## Requirement
Find every line in the records below that holds the word "icon" and copy it.

## Input records
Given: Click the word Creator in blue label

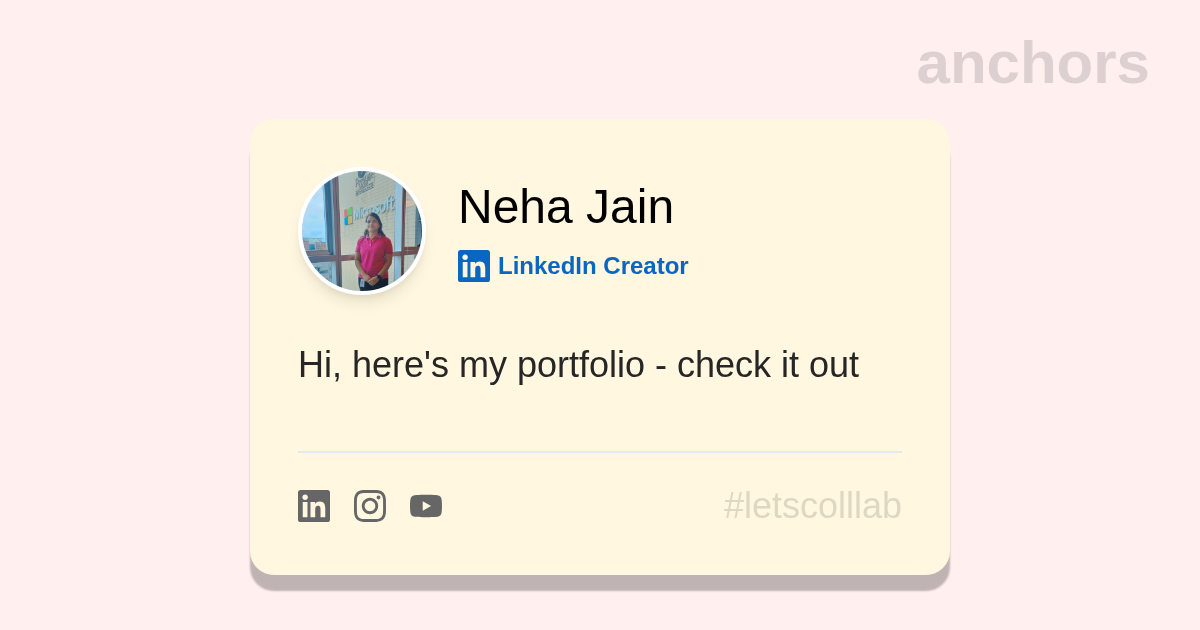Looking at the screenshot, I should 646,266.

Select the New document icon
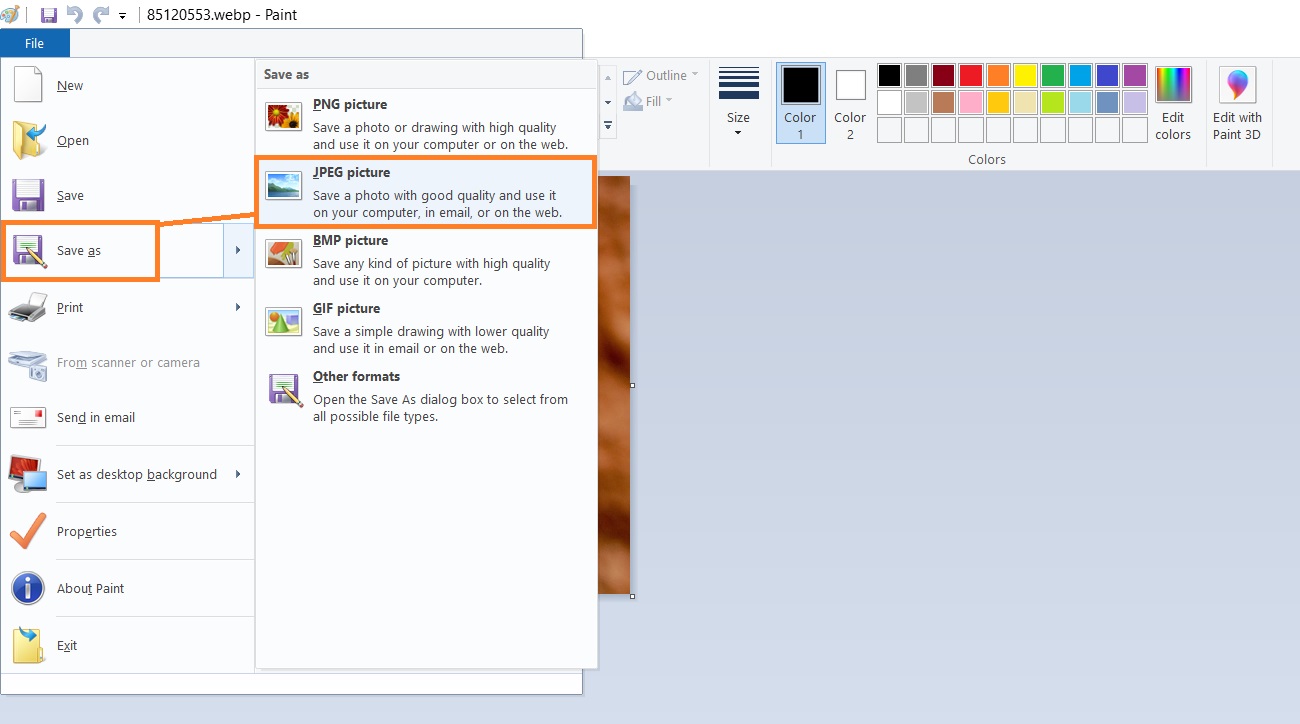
---
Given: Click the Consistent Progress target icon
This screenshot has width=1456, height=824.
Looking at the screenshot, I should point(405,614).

## Task answer
Select the New document icon
Given: Click the Consistent Progress target icon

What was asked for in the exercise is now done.